Cosmetics grinding for eliminating shape defects on cap layers are permitted only if necessary, but are not considered repairs.

Local grinding may be used to remove notches up to 5mm deep in order to give an even profile. Notches deeper than 5mm shall be ground out and the face buttered according to the applicable requirements of this specification.

5.4.3 Buttering

Buttering shall be applied as a corrective action only. Buttering shall be done using qualified welding procedure.

Following buttering bevel preparations shall be re established by grinding or machining to the acceptable limits. Buttered area of double side welding shall be 100% MT prior the execution of root pass, if applicable.

Buttering on stub to can node welds may be applied to the node can side instead of stub side.

The exact root opening shall allow the closure with a single pass by the qualified procedure.

The requirements of section 3.7.3 shall apply.

5.4.4 Base Metal Repairs

All corrective action shall be in accordance with the approved procedure.

All boundaries of cavities resulting from removal of detrimental defects shall be faired to a slope of at least 4 to 1.

The repair of failures by grinding shall follows the procedures set in EN10163 rules with the following limitations:

 the residual thickness after grinding shall be not less than 93% of the nominal thickness;

 the maximum depth of the grinded area shall not be greater than 3 mm;

 the depressions shall be radiused to the other surfaces;

 the maximum extension of the grinded area shall not be greater than 5% for each m² of surface.

To verify the complete removal of discontinuities, the grinded areas shall be MTI tested.

The repair by welding is allowed only if previously authorised by the Client and if executed in conformity with EN10163, with the following limitations:

 the repair by welding is carried out by qualified welders and in accordance with qualified procedures. Reference is made to Cap. 3. and 4. for what concerns the qualification of procedures and welders;

 the weld is MTI and UT tested. The acceptance criteria of the UT test are as described in paragraph 9.13.3.

5.5 CLOSURE WELDS

Qualified root gap values, including qualified tolerance, may be difficult to be reached during assembly phase. In this case only class "a, b" closure welds shall be carried out in accordance with the following requirements. WPS to apply shall be chosen by the Contractor considering actual situations and bevel mismatch and Client shall be informed on the choice. Special and limit situations shall be approved by Client. Weld process used for class "a, b" closure welds can be used for welds in other structural classes in case of high root gap.

Considered welds are single side only. These welds shall be carried out with a special WPQ considering a greater root gap, or with a different WPQ.

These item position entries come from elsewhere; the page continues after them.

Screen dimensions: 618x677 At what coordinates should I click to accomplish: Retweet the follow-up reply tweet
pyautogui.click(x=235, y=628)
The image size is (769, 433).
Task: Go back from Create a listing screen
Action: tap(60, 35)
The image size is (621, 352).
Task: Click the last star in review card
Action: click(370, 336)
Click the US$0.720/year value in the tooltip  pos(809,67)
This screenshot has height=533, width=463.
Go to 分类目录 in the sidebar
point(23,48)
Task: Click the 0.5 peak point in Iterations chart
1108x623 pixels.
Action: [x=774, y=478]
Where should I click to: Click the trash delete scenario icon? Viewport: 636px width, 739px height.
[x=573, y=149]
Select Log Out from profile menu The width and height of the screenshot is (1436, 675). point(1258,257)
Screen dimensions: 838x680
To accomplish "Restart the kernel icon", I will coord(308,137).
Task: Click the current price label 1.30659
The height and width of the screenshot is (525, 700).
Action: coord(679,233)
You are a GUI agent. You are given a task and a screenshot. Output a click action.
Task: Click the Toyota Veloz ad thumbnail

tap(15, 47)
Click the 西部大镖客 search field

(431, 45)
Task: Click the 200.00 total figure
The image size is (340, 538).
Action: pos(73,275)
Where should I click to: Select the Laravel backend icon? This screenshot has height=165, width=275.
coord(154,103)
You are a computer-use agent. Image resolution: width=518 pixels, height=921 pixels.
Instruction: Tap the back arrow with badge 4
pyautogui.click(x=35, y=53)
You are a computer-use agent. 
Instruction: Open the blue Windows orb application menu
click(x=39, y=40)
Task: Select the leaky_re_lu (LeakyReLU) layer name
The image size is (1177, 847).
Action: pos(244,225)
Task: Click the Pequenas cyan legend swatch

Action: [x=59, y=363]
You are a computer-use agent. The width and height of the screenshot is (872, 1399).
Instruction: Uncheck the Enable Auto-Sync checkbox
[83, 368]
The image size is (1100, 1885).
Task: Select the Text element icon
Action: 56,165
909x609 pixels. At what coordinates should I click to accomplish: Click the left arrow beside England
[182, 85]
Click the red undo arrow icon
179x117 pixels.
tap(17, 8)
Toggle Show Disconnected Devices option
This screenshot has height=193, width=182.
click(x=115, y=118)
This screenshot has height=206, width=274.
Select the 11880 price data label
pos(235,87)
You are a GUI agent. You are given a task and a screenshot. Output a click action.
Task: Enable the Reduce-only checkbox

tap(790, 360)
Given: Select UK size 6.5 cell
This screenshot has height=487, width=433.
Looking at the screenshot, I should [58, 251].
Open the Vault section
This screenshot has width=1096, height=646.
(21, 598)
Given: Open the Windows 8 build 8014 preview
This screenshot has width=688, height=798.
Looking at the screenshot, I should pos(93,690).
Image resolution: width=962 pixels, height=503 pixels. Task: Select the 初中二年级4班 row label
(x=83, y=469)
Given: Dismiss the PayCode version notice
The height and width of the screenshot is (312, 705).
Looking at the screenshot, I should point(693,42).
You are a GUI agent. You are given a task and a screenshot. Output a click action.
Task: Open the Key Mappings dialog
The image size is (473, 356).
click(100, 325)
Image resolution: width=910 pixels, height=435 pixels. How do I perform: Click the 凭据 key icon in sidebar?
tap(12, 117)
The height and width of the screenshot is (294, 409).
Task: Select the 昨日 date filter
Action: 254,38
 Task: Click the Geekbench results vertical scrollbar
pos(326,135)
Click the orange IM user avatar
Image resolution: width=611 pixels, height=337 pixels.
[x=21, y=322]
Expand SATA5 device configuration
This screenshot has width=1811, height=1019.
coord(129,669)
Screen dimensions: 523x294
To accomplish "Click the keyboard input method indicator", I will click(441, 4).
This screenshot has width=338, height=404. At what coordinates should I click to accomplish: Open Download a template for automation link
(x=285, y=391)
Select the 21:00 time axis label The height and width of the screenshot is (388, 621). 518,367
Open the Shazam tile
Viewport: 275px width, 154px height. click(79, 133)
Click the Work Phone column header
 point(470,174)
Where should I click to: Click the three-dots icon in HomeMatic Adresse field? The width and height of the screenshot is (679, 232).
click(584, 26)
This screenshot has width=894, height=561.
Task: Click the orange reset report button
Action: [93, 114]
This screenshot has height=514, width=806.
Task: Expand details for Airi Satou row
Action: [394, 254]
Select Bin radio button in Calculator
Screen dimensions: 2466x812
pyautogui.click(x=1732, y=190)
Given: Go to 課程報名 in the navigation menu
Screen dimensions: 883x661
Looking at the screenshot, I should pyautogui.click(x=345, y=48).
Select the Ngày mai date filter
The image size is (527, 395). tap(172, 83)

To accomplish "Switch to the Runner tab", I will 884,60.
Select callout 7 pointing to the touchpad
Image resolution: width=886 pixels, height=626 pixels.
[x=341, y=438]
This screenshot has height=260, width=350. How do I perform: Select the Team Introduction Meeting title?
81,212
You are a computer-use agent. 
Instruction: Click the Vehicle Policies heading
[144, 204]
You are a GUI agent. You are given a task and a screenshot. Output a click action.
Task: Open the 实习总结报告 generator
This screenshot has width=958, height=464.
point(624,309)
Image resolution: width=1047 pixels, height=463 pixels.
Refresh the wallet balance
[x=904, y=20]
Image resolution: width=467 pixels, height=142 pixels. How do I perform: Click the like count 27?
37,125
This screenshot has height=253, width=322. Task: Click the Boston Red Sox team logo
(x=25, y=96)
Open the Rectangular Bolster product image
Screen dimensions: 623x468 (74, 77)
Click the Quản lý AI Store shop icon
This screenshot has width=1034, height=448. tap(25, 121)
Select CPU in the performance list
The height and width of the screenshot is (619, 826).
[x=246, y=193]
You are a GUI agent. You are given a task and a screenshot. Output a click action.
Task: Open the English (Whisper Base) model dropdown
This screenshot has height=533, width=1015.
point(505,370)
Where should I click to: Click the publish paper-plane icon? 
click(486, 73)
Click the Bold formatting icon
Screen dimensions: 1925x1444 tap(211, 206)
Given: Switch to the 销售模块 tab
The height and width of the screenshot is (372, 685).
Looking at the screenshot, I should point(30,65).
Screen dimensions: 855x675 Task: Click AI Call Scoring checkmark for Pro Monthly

When the root gap exceeds qualified value the following possibilities apply:

 3mm buttering on each bevel with root gap values between 4mm and 12mm as maximum (see paragraph 3.7.3.); otherwise GTAW process may be used both for buttering and air closure. In this case only Charpy-V test, in root region, 1mm under surface is required;

 permanent backing strip with root gap values higher than 12mm up to 20mm (paragraph3.7.4.)

 with root gap higher than 20mm an insert is required, following the tolerance values indicated in paragraph 5.1.9.5 and 5.1.9.6.

The above described conditions are reported in the following table 5.2 in function of the element thickness:

TABLE .5.2: HIGH ROOT GAP

Element thickness (mm)

t < 20 t >20 Actions

Limit root gap values (mm)

4 4 Normal

10 12 Buttering

18 20 Backing strip

> 18 > 20 Insert

Welders qualification for first pass shall be carried out accordingly, following the relevant requirements of this specification.

Contractor shall identify all closure welds on fabrication drawings, indicating the applied procedures.

5.5.1 Normal and buttering actions

The requirements are relevant to joints with root gap between 4mm and 12mm. SMAW and GTAW process may be used to carry out the first two passes.

GTAW root process used both for buttering and filling, follows mixed process requirements including KCV test in WM and HAZ, two macro sections, hardness and bends.

Buttering carried out by SMAW process does not require qualification with thickness up to 6mm.